London School of Economics. Employees: The Missing Link Between Stakeholder Capitalism’s Pledges and Metrics
Lutfey Siddiqi, CFA, visiting professor-in-practice at the London School of Economics and an Adjunct Professor at the National University of Singapore, writes: 
“Once again, I was struck by the absence of a critical link between the top-down macro perspective on what needs to be done and the bottom-up micro strategy of how it should be done. Stakeholder Capitalism, apart from being a theory of change, is also a narrative of change. And an important constituent that needs to be energized by the narrative is the employee of large organizations – the intrapreneurs who fight the good fight from within their companies, fostering change further up the hierarchy. It is important that pledges and suggested metrics are concordant with the narrative of Stakeholder Capitalism as it applies internally to specific organizations, firm-by-firm, industry-by-industry. Every employee must feel engaged and directed by a sense of purpose that they have had an opportunity to co-create.” 

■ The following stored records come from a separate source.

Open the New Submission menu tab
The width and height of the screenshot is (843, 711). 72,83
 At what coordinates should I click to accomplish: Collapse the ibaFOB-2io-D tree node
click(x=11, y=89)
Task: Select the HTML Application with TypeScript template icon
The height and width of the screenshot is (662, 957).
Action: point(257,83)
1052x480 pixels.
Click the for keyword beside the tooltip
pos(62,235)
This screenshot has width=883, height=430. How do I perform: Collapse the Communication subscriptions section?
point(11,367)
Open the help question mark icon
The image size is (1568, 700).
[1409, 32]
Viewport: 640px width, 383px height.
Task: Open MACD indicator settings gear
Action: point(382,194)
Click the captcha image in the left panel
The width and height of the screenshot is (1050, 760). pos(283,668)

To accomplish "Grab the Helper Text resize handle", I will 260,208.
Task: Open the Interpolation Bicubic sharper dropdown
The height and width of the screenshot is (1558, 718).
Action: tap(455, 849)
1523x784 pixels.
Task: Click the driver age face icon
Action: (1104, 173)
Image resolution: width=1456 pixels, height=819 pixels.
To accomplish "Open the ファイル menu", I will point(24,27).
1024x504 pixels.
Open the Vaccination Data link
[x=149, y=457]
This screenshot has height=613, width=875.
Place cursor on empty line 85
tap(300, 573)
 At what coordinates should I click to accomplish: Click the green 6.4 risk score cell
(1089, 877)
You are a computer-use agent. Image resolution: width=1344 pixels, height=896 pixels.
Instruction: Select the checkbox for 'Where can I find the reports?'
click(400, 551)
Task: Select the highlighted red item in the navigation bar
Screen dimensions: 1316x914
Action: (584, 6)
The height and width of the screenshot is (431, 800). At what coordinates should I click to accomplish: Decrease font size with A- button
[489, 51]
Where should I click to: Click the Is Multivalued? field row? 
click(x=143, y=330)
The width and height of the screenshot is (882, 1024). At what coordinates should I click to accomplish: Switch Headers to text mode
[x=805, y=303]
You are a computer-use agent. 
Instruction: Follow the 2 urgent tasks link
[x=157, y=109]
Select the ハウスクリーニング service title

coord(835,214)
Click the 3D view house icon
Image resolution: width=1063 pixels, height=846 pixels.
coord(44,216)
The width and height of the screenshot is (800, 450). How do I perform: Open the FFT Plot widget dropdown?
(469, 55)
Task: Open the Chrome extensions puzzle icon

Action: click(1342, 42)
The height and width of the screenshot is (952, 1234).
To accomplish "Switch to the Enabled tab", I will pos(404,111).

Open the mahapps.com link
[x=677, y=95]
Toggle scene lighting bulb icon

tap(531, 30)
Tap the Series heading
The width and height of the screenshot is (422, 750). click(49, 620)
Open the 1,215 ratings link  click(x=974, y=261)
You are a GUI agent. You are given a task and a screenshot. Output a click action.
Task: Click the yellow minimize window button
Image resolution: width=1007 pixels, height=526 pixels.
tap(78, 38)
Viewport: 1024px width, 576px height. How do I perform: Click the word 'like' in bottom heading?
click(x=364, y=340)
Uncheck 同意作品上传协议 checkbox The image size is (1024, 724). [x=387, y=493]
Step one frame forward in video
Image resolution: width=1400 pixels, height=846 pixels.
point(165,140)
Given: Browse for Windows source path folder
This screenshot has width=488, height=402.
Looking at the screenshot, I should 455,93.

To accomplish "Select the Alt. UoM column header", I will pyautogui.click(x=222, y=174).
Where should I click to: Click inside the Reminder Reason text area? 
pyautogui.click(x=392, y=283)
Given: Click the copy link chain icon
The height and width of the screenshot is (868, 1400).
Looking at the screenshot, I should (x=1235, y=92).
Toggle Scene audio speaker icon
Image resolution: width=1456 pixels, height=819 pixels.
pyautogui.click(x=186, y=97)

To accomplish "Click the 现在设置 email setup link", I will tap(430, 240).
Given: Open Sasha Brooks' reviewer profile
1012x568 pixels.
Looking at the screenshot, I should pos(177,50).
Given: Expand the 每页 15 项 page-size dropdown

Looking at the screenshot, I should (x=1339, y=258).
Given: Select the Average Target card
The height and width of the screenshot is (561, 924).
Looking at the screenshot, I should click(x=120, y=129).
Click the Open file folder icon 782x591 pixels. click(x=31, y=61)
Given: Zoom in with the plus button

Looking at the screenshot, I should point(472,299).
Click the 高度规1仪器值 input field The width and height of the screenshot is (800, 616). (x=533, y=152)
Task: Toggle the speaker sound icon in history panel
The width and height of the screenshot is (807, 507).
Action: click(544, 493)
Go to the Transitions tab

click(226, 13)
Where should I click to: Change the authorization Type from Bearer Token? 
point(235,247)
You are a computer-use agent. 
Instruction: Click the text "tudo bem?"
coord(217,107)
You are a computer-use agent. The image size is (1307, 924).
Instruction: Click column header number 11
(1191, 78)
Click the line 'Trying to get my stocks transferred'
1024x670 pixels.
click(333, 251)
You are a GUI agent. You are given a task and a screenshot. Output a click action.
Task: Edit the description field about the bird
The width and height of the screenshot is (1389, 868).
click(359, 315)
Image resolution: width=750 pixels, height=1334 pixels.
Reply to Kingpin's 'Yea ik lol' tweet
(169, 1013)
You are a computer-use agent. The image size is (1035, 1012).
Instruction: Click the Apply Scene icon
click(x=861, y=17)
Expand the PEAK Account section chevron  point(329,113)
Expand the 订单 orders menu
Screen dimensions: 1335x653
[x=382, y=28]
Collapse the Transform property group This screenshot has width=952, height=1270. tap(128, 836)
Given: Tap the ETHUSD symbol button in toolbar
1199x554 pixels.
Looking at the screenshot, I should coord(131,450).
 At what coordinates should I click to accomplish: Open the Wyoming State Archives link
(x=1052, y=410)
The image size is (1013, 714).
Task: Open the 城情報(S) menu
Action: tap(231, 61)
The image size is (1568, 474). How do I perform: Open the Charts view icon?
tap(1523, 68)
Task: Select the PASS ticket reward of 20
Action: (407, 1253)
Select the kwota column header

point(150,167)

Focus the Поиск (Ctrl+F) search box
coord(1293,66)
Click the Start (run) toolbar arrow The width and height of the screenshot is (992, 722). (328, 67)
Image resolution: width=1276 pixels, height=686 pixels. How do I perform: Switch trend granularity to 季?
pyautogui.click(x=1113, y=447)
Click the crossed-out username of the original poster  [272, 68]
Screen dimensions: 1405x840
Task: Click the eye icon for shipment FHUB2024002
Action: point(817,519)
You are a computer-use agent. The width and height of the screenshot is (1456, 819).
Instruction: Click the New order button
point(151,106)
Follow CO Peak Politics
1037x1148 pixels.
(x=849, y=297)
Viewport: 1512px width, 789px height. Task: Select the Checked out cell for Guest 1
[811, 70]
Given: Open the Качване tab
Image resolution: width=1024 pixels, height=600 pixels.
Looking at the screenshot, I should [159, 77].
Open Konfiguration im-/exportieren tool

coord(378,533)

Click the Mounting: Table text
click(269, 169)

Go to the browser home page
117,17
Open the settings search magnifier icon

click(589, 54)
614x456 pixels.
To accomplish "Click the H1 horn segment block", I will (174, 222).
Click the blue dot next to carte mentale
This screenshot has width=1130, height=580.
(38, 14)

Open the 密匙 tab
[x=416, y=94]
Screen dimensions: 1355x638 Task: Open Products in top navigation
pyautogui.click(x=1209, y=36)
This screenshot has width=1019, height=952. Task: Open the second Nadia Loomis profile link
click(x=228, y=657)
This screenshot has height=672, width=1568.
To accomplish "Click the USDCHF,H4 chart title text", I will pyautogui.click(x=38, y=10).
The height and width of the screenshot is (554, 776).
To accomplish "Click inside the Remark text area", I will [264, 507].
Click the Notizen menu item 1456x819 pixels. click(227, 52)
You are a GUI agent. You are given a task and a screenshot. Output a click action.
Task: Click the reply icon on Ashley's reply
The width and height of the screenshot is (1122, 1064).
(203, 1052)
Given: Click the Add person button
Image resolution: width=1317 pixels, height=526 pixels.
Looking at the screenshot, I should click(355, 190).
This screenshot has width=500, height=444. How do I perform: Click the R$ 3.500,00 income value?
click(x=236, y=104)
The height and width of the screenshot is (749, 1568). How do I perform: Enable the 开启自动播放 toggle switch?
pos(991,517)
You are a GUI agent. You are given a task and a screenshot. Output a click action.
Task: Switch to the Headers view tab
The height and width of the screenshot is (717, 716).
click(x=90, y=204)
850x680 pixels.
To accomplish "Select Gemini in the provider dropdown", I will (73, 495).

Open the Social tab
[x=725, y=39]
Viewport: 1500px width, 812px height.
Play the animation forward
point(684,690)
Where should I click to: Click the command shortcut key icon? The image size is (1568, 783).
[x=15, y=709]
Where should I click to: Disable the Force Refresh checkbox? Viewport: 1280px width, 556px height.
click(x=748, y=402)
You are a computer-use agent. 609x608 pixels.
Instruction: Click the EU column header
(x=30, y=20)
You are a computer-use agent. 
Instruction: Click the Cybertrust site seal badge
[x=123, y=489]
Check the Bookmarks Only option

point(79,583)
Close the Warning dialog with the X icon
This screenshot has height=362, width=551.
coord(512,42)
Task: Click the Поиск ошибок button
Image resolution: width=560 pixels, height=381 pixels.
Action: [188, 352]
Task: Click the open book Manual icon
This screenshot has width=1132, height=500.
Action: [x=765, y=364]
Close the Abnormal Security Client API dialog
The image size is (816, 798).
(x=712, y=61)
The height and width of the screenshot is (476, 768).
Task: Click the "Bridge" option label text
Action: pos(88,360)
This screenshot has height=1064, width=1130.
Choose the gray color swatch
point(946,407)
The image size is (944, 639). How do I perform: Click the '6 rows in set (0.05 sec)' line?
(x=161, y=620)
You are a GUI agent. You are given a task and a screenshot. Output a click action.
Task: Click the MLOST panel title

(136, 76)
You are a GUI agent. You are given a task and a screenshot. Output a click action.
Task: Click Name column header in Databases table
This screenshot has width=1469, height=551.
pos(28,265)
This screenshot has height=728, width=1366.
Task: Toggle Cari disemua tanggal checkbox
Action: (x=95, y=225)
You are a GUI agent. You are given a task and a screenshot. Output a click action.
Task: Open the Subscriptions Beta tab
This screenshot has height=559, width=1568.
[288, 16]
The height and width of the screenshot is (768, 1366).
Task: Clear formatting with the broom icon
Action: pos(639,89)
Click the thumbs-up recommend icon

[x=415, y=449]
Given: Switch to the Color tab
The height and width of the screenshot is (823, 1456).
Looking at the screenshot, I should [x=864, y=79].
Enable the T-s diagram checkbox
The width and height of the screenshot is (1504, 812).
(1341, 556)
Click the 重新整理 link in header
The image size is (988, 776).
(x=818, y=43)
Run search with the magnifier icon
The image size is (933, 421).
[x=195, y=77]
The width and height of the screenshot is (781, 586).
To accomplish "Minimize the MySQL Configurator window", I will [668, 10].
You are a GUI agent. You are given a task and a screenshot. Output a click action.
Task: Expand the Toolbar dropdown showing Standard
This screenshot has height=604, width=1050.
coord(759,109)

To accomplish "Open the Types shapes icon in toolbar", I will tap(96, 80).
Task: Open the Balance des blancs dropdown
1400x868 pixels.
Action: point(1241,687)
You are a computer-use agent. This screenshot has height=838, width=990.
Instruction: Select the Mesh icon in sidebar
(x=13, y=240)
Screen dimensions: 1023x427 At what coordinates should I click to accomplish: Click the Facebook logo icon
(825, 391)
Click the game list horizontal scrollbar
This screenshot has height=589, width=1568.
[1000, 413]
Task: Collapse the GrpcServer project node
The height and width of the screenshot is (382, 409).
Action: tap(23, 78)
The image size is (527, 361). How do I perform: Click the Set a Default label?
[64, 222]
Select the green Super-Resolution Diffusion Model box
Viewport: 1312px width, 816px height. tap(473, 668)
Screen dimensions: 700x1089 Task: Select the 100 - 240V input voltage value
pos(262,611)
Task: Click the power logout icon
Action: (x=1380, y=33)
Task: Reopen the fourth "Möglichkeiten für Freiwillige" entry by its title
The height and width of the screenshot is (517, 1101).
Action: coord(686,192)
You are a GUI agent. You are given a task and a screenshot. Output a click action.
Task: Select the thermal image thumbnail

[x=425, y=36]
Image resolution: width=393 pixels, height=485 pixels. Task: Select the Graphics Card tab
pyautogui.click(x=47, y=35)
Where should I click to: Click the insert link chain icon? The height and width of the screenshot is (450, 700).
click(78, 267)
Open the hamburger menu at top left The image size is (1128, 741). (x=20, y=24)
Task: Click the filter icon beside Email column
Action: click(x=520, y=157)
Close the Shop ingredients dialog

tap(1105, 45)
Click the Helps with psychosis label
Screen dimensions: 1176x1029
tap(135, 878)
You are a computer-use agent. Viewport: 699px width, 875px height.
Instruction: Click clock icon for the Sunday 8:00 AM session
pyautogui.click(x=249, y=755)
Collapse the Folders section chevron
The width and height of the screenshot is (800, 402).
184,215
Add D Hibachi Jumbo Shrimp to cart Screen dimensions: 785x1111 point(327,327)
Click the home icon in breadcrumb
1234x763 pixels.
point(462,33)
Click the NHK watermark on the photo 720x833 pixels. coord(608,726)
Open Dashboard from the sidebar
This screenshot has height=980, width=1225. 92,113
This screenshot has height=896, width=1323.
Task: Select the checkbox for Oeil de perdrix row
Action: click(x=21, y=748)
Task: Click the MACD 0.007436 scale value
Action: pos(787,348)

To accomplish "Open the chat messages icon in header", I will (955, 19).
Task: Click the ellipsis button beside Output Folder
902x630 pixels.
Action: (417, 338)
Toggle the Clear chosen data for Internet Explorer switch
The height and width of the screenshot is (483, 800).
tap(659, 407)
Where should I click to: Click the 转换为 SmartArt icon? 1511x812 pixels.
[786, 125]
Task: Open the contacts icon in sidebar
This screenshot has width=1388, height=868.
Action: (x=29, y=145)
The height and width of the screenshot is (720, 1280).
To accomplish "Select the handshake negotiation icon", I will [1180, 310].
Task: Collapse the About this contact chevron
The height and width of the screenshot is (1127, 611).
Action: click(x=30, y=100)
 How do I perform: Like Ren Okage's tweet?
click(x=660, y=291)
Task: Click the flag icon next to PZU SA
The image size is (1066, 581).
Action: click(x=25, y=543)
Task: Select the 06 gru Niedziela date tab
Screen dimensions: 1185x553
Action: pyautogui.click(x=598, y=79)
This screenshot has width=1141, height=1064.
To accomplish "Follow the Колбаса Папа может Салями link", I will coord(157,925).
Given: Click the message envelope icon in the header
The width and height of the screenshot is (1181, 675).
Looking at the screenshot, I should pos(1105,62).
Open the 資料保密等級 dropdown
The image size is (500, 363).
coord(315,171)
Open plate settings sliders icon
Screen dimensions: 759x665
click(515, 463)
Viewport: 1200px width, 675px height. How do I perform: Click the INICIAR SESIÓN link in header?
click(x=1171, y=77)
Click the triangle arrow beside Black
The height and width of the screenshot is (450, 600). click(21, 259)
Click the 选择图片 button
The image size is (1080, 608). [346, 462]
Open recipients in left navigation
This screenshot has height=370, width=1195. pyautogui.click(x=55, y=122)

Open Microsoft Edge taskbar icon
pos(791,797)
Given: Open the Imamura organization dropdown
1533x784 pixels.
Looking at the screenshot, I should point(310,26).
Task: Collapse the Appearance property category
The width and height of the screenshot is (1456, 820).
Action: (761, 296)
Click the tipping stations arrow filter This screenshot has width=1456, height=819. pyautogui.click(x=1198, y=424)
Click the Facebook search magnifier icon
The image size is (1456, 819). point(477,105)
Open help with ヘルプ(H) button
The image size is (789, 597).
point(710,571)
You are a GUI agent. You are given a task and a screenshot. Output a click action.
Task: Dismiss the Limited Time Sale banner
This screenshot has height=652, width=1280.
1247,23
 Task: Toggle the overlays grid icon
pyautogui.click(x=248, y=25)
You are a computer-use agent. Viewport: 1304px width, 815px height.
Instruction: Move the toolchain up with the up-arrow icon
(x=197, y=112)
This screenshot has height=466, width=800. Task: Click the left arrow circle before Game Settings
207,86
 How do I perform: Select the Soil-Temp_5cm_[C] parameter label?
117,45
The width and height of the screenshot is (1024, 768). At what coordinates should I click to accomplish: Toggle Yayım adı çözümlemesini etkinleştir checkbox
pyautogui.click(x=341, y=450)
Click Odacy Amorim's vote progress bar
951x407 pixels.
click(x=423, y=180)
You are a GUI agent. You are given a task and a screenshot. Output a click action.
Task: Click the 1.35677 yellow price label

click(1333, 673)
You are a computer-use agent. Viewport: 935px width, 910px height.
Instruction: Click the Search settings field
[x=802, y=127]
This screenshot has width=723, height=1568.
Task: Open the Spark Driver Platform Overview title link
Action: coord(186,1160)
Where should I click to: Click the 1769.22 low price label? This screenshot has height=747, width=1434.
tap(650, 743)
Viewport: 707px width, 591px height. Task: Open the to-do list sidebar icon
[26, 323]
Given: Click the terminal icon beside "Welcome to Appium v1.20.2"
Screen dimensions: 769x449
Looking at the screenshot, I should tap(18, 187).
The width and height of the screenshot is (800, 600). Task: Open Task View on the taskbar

The Straits Times, Singapore: Stakeholder Capitalism Is Having Its Day in the Sun
Quoting multiple professors and entrepreneurs, Chua Mui Hoong, Associate Editor, writes in an opinion piece: “Covid-19 is spurring a rethink of values and pushing businesses to go beyond profits to consider their impact on people and the planet. While decades old, Stakeholder Capitalism might see a new dawn.” 
Amrita School of Arts and Sciences, India: Are Corporates Renouncing Shareholder Capitalism and Moving Towards Stakeholder Capitalism?
Arun K., Department of Commerce and Management, Amrita School of Arts and Sciences and
Dr. Shekar Babu PhD, Professor & Founding Head, Department of Management, Amrita Vishwa Vidyapeetham, write: “In order to promote responsible and sustainable businesses for current and future generations, the researchers believe that the fine balance among stakeholders is the true constant and this balance can be achieved through communication and the principle of stakeholder communication can be a meaningful principle of Stakeholder Capitalism. The researchers through a systematic review of literature and elucidation of major narratives, map the stakeholders of Indian corporates using annual reports and to confirm the resurgence of Stakeholder Capitalism.”